There is a real work hard/play hard culture. In the office people are also encouraged to be entrepreneurial and think up new ideas or alternative solutions to existing methods of doing things. There is quite a focus on the bottom line too so if your good at what you do and generate revenue for the company you will go far.

How much formal training did you receive?

About 6 weeks formal classroom training, learning the basics of finance; however, I would say that the real training takes place on the job as you learn a great deal from those you sit with on your desk.

Where are most of the other graduates from?

About 50% are from the UK, 20% US, 20% EU and 10% Asia. All from top universities in their respective countries.

What was the interview process like?

Fairly standard to those at other financial institutions, there was an online application, online aptitude tests, a phone interview and an assessment centre.

Is it easy to move into other departments?

You get exposure to a range of desks and then get to select a preference, but if you are unhappy HR will help you move.

Have you taken any professional exams?

Yes, I took the FSA exam which is regulatory and then a specialist FSA exam in derivatives.

Can you name a client/deal you have worked on and outline your role and the teams role?

I can’t say much other than that I have worked on deals in the market that have been talked about in the media.

Where would you like to be in 5 years time?

Doing the same role but with larger clients.

What, are the office facilities like? And is it true that you can run up nightclub bills for “Client entertainment”?

The office facilities are pretty good. You are able to comp client entertainment so you get to go to sports events or nice restaurants but reports of huge bar tabs and vintage bottles of wine are wide of the mark. The great thing about client entertainment is that you are often able to learn a lot about your client in a more relaxed environment.

What/where did you study at undergrad?

Nottingham.

What did you get?

1.1

You said before that broking required you to be fairly numerate so what skill do you wish you had or could take a course in that would make you better at your job?

Being an excel wiz would make me better at my job, however its not essential . Fluency in a couple of languages would probably allow me access to a more diverse pool of clients so knowing either French or Mandarin would be helpful.

How does what you do differ to the perception of your job?

There is a lot of responsibility given to you very quickly as a graduate, it's not a case of reconciling trades for the first few years watching the senior brokers.

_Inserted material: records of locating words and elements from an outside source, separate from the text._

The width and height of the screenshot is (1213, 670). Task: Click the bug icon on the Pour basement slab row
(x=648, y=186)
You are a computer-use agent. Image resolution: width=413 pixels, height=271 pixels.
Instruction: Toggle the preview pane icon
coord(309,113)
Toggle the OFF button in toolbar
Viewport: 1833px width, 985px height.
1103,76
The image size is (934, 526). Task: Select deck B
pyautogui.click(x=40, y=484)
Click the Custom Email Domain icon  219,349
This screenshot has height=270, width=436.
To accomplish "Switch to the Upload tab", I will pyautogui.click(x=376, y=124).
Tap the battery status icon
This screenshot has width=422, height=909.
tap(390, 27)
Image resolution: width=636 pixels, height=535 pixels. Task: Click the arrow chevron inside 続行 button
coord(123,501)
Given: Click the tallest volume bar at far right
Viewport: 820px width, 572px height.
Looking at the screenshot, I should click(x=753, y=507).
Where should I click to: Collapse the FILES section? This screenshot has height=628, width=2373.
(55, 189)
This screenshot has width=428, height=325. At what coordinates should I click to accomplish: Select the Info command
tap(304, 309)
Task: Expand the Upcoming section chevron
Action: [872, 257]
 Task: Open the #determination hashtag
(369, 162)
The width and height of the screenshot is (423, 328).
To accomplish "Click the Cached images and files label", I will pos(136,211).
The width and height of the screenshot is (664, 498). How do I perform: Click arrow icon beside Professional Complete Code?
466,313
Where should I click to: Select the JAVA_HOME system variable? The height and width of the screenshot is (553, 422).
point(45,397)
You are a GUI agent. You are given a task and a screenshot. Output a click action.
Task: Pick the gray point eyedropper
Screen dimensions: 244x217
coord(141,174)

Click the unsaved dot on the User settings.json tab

People also respect you no matter how long you have been at ICAP if you are good at what you do.

Do you get to travel? Or can you move abroad with ICAP?

I personally haven’t travelled but there are a number of opportunities available abroad as ICAP are in a number of countries around the globe.

How many days holiday do you get a year?

21 days but that increases to 25 days after 2 years of working at ICAP.

Is it easy to book time off?

Yes, its not a problem as long as you give some advanced warning and it doesn’t conflict with other people's holiday.